TIME

The money maker

ON MARCH 11, A GROUP OF TRADERS INSIDE THE NEW YORK FEDERAL RESERVE Bank had the chance to watch, in real time, as financial markets spiraled downward. The market was in a panic that day. Stocks were down about 20% from their high in February, and the bottom didn’t seem within view. As the novel coronavirus pandemic was starting to roll across the country, markets were trying to price in the near biblical damage it might cause. The traders inside the Fed had the unenviable job of trying to make sense out of the chaos. They met around a conference table, nursing their coffees, taking notes and speaking to their colleagues throughout the country. The New York team was the central bank’s eyes and ears in the market, and their reports were grim. Even ultrasafe markets were seizing up. Buyers and sellers were having a hard time even determining a price for key assets. This was a crisis.

The information gathered in New York was ultimately passed on to Federal Reserve Chairman Jerome “Jay” Powell. Before the markets closed on March 11, Powell made a breathtaking announcement. The Fed was willing to print half a trillion dollars the following day, to provide short-term loans for distressed borrowers on Wall Street. The day after that, the Fed would offer another $500 billion in the short-term loans (called repo loans) market. A trillion dollars, offered over two days, was the central-bank equivalent of a “shock and awe” campaign. There was every reason to believe this would work. The Fed’s superpower rests on the simple fact that it is the only institution on earth that can create U.S. dollars out of thin air (that thing we call a “dollar” is, in fact, a Federal Reserve note). But on March 12, the Fed was outmatched by the coronavirus. Even a trillion dollars didn’t soothe the nerves of traders. They worried that all the printed money in the world couldn’t give people the courage to go back to Chipotle or the movie theater. Printed money couldn’t keep open the businesses along Fifth Avenue in Manhattan. Markets continued to crash.
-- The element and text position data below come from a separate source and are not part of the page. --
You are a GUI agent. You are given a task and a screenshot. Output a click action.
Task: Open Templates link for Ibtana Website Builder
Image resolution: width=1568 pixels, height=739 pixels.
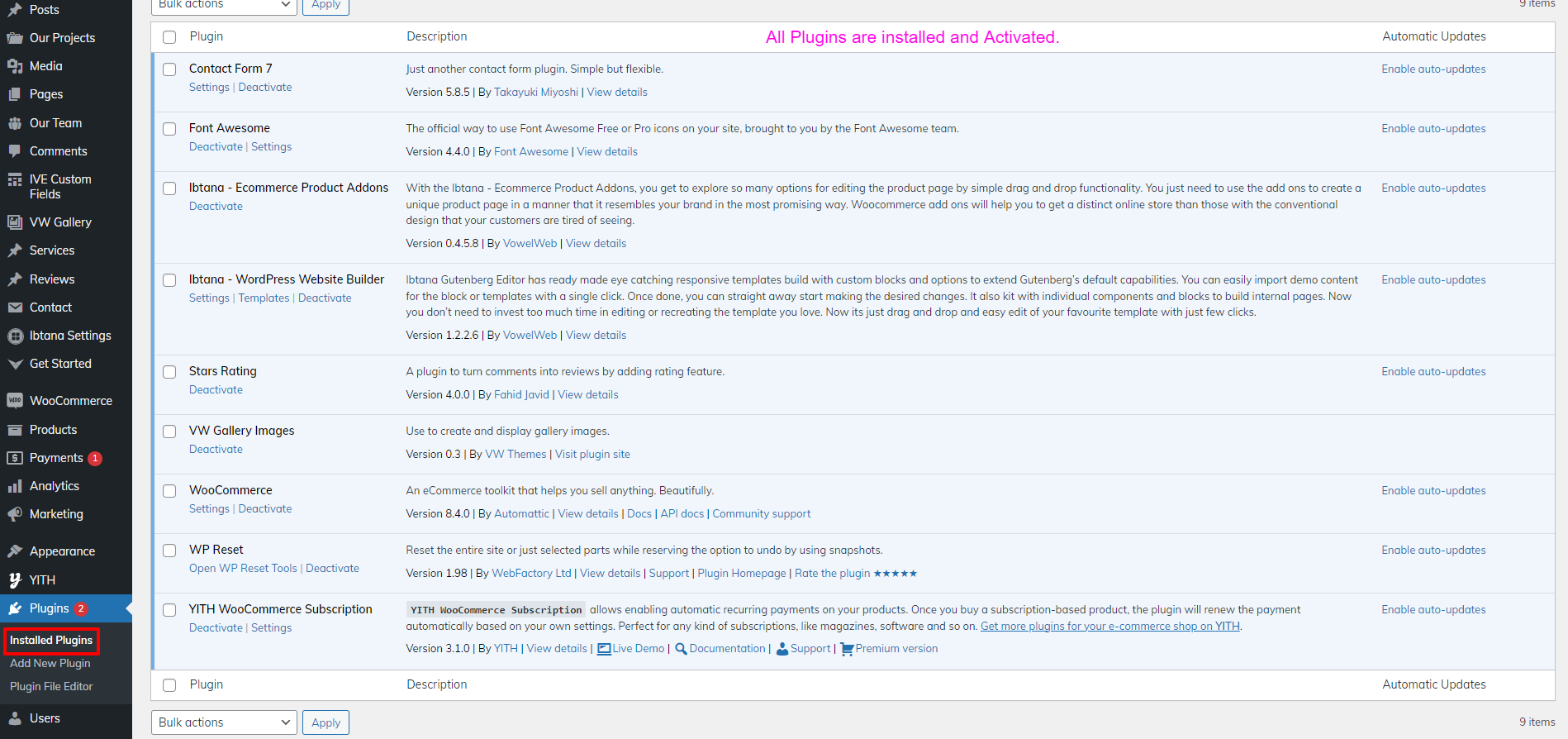tap(264, 298)
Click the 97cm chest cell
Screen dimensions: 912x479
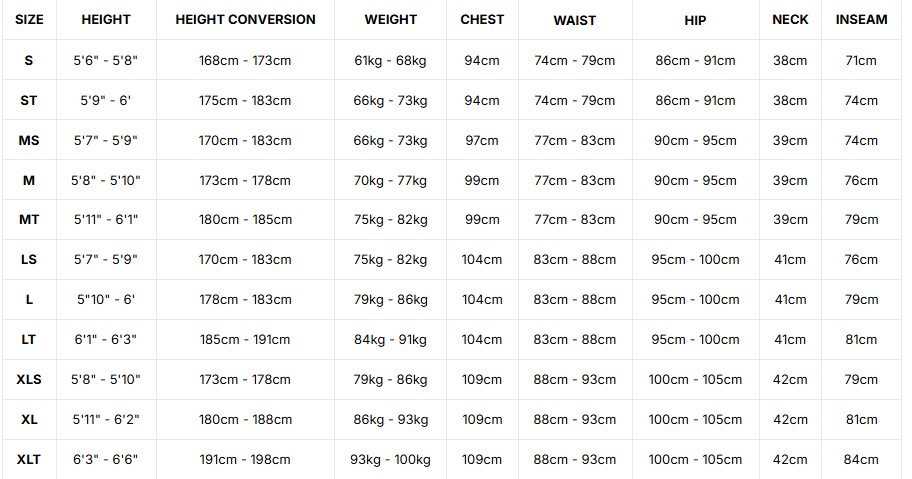click(x=482, y=141)
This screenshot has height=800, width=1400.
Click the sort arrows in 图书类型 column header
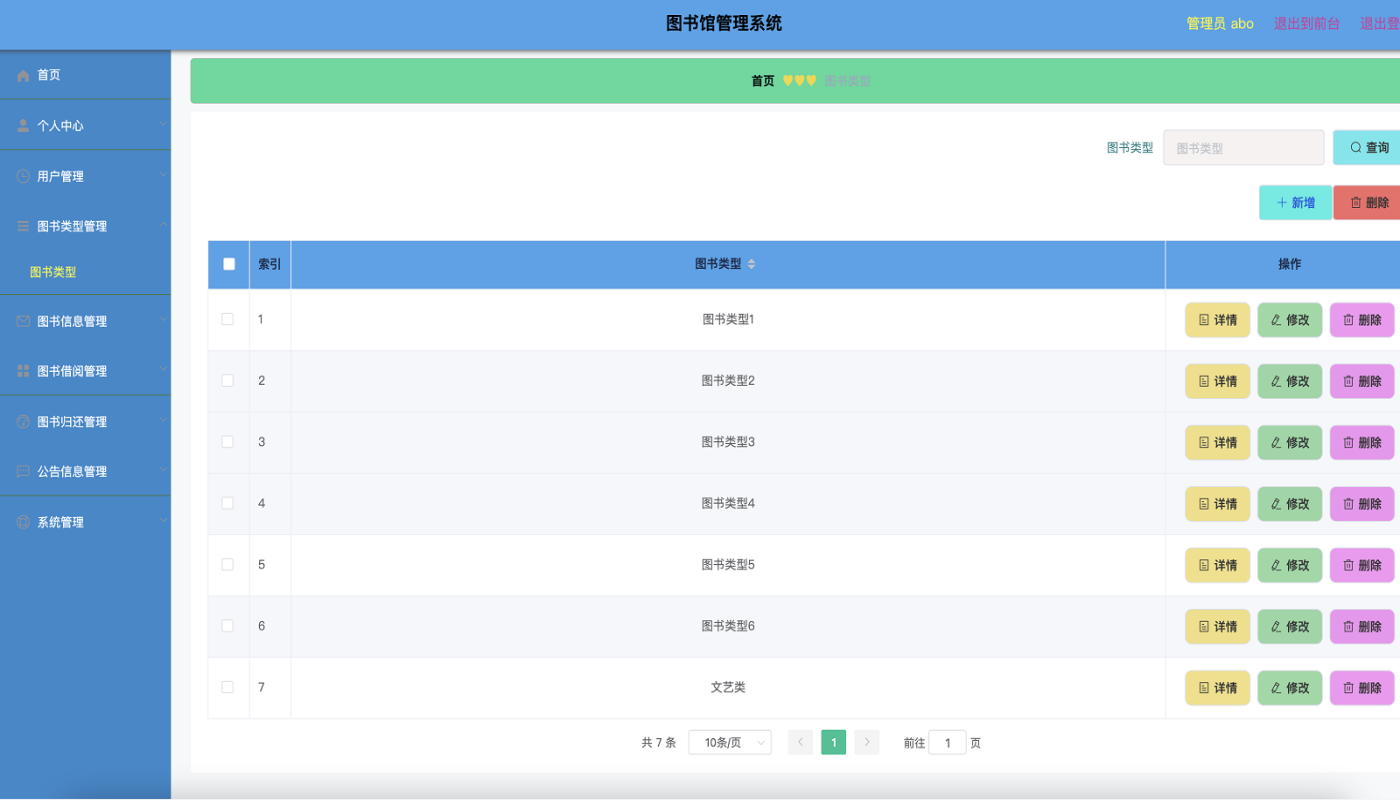coord(752,264)
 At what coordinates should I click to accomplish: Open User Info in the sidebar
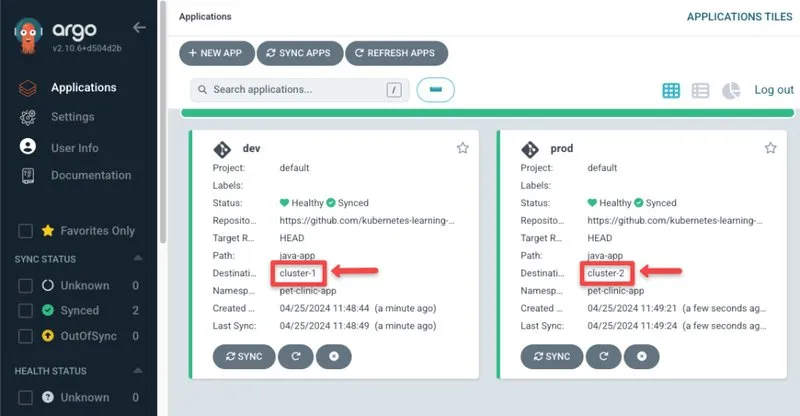pyautogui.click(x=74, y=148)
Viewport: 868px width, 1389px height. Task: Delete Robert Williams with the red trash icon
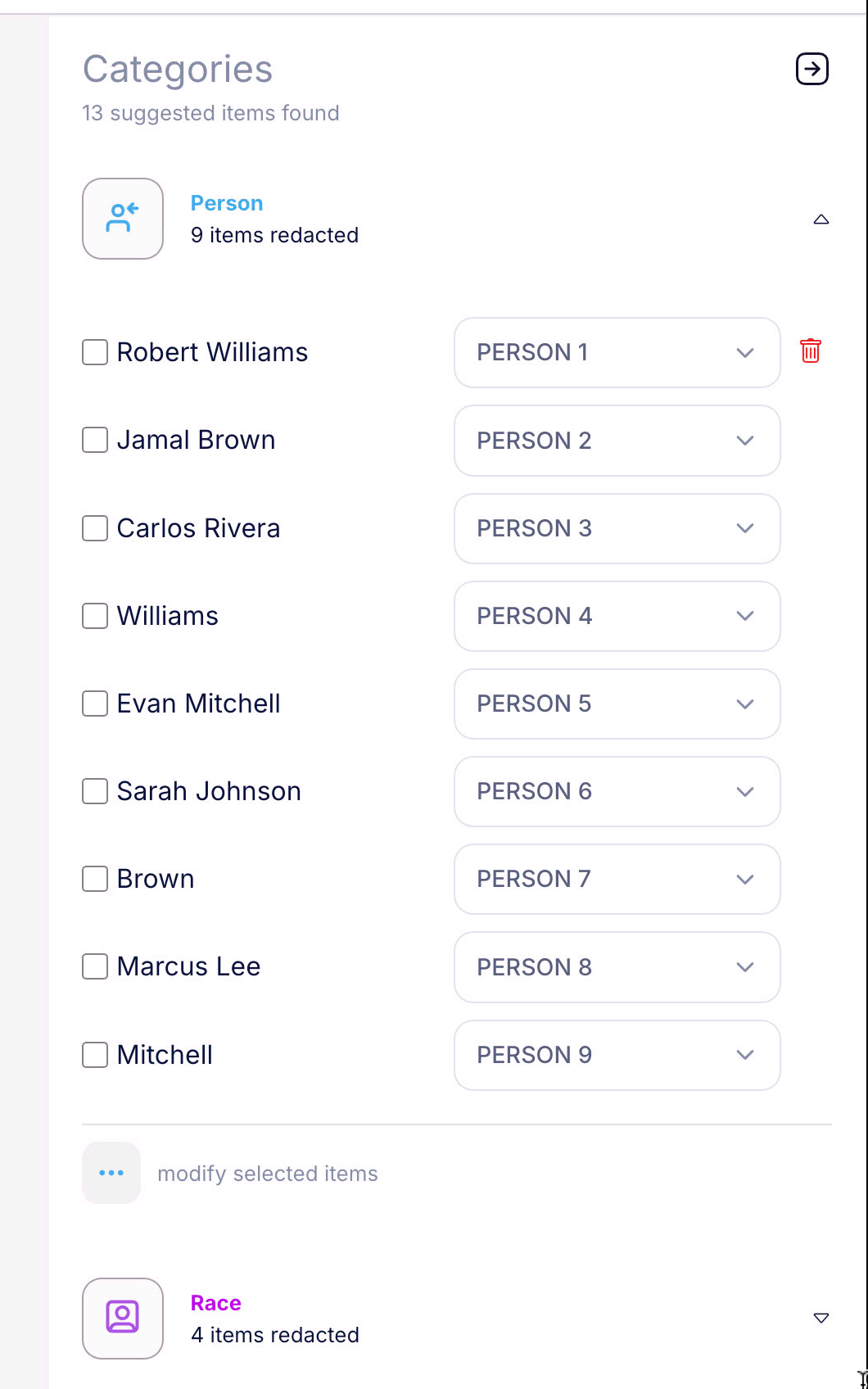pyautogui.click(x=811, y=351)
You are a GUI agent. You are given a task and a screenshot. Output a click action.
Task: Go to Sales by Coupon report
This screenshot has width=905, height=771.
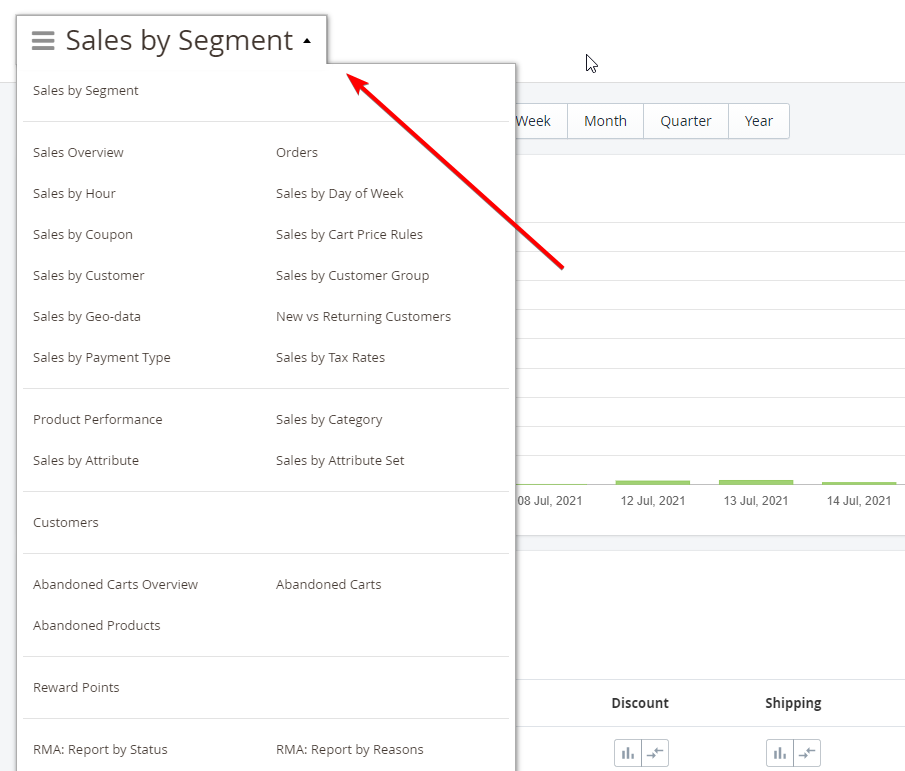pyautogui.click(x=83, y=234)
In the face of this panic, Powell and the Fed unrolled a second, even larger, wave of actions in late March and early April, pushing the central bank into new areas of the economy, expanding its reach dramatically and weaving it more tightly than ever into the fabric of American economic life. Now the Fed stands as the guarantor of huge swaths of the American and world economy. It’s not a place where Powell expected to find himself.